Hi, I tried what you guys did, adding gaussian noise to the input of the discriminator. It does improve the graph, but however the test images generated by the generator comes out as noise as well. (previously I have relatively ok images, but my generator loss fn was going up).
Thoughts?
Hi, I tried what you guys did, adding gaussian noise to the input of the discriminator.

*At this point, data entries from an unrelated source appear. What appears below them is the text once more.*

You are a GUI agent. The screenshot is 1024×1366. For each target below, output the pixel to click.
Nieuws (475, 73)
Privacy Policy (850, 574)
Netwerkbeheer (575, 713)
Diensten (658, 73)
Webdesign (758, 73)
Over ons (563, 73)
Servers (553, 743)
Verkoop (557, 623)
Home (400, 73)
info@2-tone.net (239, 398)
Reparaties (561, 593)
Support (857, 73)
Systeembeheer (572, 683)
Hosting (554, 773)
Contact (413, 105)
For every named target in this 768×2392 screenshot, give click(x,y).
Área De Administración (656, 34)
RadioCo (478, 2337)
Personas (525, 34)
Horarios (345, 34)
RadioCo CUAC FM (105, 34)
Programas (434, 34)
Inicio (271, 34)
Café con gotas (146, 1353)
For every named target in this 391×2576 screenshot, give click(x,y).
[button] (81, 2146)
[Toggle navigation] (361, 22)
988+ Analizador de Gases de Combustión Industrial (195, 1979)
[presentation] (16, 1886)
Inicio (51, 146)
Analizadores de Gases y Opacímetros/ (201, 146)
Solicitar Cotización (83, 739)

It does improve the graph, but however the test images generated by the generator comes out as noise as well. (previously I have relatively ok images, but my generator loss fn was going up).
Thoughts?
Did you also have decay of the noise after a while?
@EvgenyZamyatin adding noise to input helped, great thanks
I am facing a similar problem while using WGAN-GP. The generator initially produces good results but seems to diverge after some time and the discriminator loss suddenly dips and becomes very powerful making the generator output random noise. What can be done instead of label smoothing since I am using WGAN?
@aradhyamathur could try adding a penalty loss term for the discriminator output magnitude, similarly to https://github.com/tkarras/progressive_growing_of_gans
This helps to prevent a training dynamic where the models engage in a "magnitudes race" and eventually lose any meaningful learning signals.
@phamnam95 That looks like typical cycleGAN loss. What is your batchsize? If it is one or 2, there will be lots of fluctuations in your objective function. Seen it before, looks pretty normal to me.
@LukasMosser My batch size is 1. After adding some more constraints such as the identity loss, the self-distance loss, and I also semi-supervised cyclegan by using pair images, I can get generator decreases but not fast, instead it decreases very slowly and seems that after 200 epochs, the trend is still decreasing. And the discriminator decreases until it reaches a certain of epochs, it starts fluctuate. What do you think will be good? What batch size do you think is appropriate?
Hi, I tried what you guys did, adding gaussian noise to the input of the discriminator. It does improve the graph, but however the test images generated by the generator comes out as noise as well. (previously I have relatively ok images, but my generator loss fn was going up).
Thoughts?
Hi, I have the same problem? Can you solve it?great thanks
@phamnam95 I think batch size = 1 is ok, I'm not really worried about the fluctuation it just means you'll have to pick one with appropriate generator loss and not one where it seemingly diverged.